Here's master-controller.h:

#ifndef MASTERCONTROLLER_H
#define MASTERCONTROLLER_H
#include <QObject> #include <cm-lib_global.h>
namespace cm { namespace controllers {
class CMLIBSHARED_EXPORT MasterController : public QObject { Q_OBJECT
public: explicit MasterController(QObject* parent = nullptr); };
}}
#endif

All we’ve really added to the default implementation Qt Creator gave us is the CMLIBSHARED_EXPORT macro Qt Creator wrote for us in cm-lib_global.h to take care of our shared library exports, and to put the class inside a namespace.

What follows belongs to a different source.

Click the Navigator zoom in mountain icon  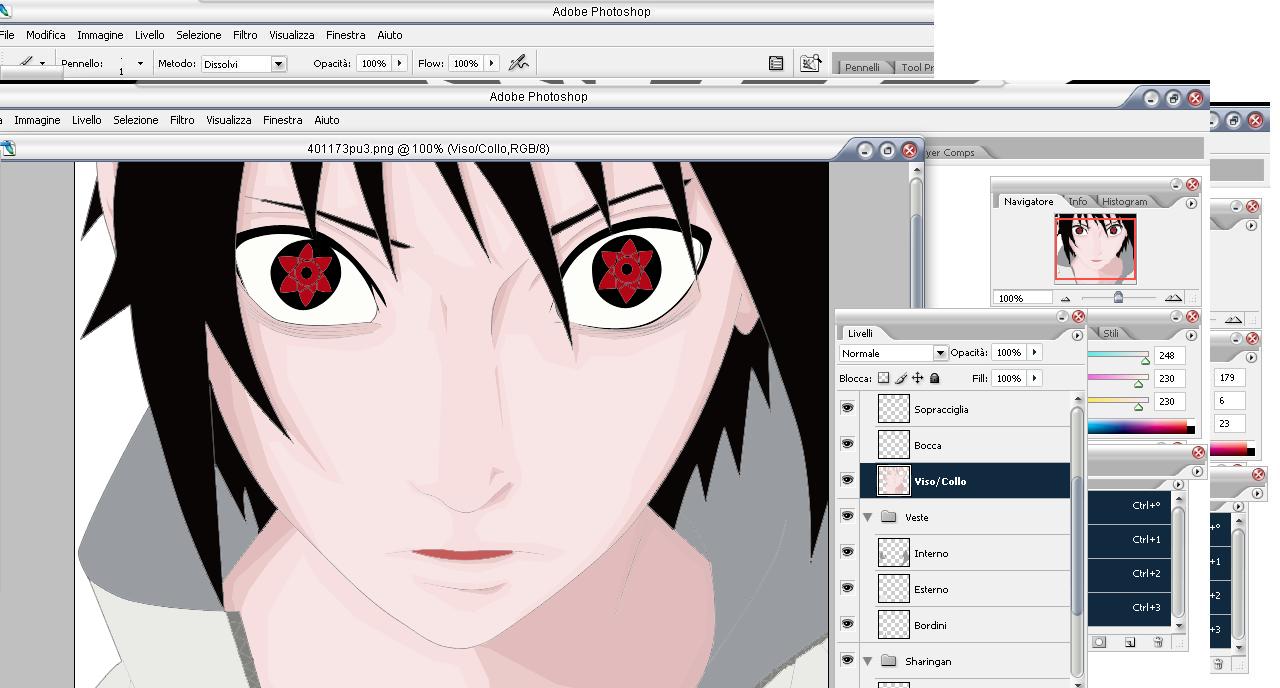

always  have the project name as a root namespace and then additional namespaces that reflect the physical location of the class files within the source directory, so in this case, I use cm::controllers ,   as the class is located in the directory   source/controllers .

This is master-controller.cpp:

#include "master-controller.h"

namespace cm {
namespace controllers {
MasterController::MasterController(QObject* parent) : QObject(parent) { }
}}

I use a slightly unorthodox style in the implementation file—most people just add   using namespace cm::controllers;  at the top of the .cpp file. I often like to put the code within the scope of namespaces because it becomes collapsible in the IDE. By repeating the innermost namespace scope ( controllers  in this example), you can break your code up into collapsible regions much like you can in C#, which helps with navigation in larger files, as you can collapse the sections you’re not interested in. It makes no functional difference, so use whichever style you prefer.